He lent his strong support to the campaign to divest Yale of apartheid South African financial holdings. He was also interested in Jewish social and legal history, and at the time of his death he was translating a Renaissance Hebrew text on the law of jurisdiction.

== Work ==
=== Nomos and Narrative ===
In "Nomos and Narrative", he tells that "we inhabit a 'nomos' — a normative universe. We constantly create and maintain a world of right and wrong, of lawful and unlawful, of valid and void". He explains that the normative universe is held together by the force of interpretive commitments — some small and private, others immense and public. These commitments — of officials and of others — determine what law means and what law shall be.
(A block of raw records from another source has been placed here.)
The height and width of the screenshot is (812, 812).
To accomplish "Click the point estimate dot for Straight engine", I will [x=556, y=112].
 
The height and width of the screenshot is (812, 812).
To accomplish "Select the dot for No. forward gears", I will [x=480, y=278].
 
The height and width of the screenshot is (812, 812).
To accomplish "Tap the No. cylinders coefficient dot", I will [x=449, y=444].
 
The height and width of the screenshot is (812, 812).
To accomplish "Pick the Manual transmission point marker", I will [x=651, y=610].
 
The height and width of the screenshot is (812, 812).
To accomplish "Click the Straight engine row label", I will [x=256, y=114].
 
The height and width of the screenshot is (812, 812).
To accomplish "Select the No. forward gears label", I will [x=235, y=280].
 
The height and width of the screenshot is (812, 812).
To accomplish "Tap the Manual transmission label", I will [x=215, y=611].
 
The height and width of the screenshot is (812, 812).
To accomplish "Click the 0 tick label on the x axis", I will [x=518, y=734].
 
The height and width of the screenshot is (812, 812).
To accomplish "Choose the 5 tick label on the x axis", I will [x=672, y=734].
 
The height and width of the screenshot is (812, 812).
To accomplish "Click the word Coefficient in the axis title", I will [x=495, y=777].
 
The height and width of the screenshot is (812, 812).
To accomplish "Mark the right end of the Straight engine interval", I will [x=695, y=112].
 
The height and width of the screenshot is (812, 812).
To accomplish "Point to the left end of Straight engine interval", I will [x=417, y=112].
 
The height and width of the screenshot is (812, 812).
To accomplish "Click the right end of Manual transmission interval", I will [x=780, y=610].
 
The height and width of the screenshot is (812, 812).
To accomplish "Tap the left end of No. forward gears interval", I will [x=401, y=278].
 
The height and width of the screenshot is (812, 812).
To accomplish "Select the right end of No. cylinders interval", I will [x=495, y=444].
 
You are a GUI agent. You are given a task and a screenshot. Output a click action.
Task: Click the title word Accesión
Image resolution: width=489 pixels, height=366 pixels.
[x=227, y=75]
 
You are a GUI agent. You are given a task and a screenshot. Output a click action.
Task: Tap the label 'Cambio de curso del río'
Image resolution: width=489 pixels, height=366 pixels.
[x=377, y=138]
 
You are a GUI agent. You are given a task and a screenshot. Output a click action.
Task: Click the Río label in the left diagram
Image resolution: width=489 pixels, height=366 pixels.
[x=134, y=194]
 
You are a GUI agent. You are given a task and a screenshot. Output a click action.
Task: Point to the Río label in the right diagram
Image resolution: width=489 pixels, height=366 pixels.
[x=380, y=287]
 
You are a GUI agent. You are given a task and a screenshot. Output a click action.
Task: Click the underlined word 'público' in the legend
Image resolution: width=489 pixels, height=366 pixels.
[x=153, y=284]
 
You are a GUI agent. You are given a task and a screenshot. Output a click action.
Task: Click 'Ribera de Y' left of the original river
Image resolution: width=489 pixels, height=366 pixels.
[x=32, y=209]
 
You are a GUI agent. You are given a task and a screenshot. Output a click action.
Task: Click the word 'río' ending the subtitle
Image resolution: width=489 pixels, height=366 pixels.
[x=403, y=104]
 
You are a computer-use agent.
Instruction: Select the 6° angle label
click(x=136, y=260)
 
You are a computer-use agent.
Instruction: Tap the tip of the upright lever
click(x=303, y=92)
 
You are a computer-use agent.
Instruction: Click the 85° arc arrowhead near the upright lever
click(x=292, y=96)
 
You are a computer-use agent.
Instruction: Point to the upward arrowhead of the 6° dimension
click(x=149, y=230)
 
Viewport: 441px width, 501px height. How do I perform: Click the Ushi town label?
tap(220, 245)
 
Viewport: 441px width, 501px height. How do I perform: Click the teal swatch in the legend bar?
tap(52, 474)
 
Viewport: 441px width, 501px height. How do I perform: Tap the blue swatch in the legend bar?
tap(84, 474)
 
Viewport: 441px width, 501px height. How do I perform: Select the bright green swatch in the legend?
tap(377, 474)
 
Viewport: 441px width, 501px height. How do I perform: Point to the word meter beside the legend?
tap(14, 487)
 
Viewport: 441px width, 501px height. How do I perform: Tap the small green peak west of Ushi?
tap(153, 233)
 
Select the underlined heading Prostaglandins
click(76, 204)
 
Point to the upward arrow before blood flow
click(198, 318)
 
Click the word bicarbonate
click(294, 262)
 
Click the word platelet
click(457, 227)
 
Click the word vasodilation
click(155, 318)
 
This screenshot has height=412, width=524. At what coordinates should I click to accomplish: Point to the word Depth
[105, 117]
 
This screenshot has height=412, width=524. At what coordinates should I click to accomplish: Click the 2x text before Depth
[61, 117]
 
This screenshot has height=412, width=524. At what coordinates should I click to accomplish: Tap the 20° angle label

If there existed two legal orders with identical legal precepts and identical, predictable patterns of public force, they would nonetheless differ essentially in meaning if, in one of the orders, the precepts were universally venerated while in the other they were regarded by many as fundamentally unjust.

From this it follows, that ...the rules and principles of justice, the formal institutions of the law, and the conventions of a social order are, indeed, important to that world; they are, however, but a small part of the normative universe that ought to claim our attention. No set of legal institutions or prescriptions exists apart from the narratives that locate it and give it meaning. For every constitution there is an epic, for each decalogue a scripture. Once understood in the context of the narratives that give it meaning, law becomes not merely a system of rules to be observed, but a world in which we live.

=== Violence and the Word ===
In his most famous article, "Violence and the Word", he writes that "Legal interpretation takes place in a field of pain and death. This is true in several senses. Legal interpretive acts signal and occasion the imposition of violence upon others: A judge articulates her understanding of a text, and as a result, somebody loses his freedom, his property, his children, even his life. Interpretations in law also constitute justifications for violence which has already occurred or which is about to occur. When interpreters have finished their work, they frequently leave behind victims whose lives have been torn apart by these organized, social practices of violence. Neither legal interpretation nor the violence it occasions may be properly understood apart from one another"; He concludes: "The perpetrator and victim of organized violence will undergo achingly disparate significant experiences. For the perpetrator, the pain and fear are remote, unreal, and largely unshared. They are, therefore, almost never made a part of the interpretive artifact, such as the judicial opinion. On the other hand, for those who impose the violence the justification is important, real and carefully cultivated. Conversely, for the victim, the justification for the violence recedes in reality and significance in proportion to the overwhelming reality of the pain and fear that is suffered. Between the idea and the reality of common meaning falls the shadow of the violence of law, itself".

=== Justice Accused: Antislavery and the Judicial Process ===
Examines how judges in the antebellum era who personally opposed slavery nevertheless decided cases in favor of slave masters. An example was Herman Melville's father-in-law, Lemuel Shaw.

=== On Baseball ===
He also published the brief "Your Law-Baseball Quiz" on the editorial page of The New York Times on April 5, 1979, comparing Supreme Court justices to baseball players. It proved influential among law students, leading to the adoption of many baseball-related metaphorical devices.

== Bibliography ==

=== Books ===

- Justice Accused: Antislavery and the Judicial Process (1975)
- The Structure of Procedure (1979)
- Narrative, Violence, and the Law: The Essays of Robert Cover (1995)

=== Articles (selected) ===
- "Forward: Nomos and Narrative" (1983)
  - A Hebrew translation was published by Shalem Press in 2012.
- "Violence and the Word" (1986)
- Cover, Robert M. (1987). "Obligation: A Jewish Jurisprudence of the Social Order"
- Cover, Robert M. (1988). "Bringing the Messiah Through the Law: A Case Study". Nomos. 30: 201–217.
  - A Hebrew translation was published by Shalem Press in 2012.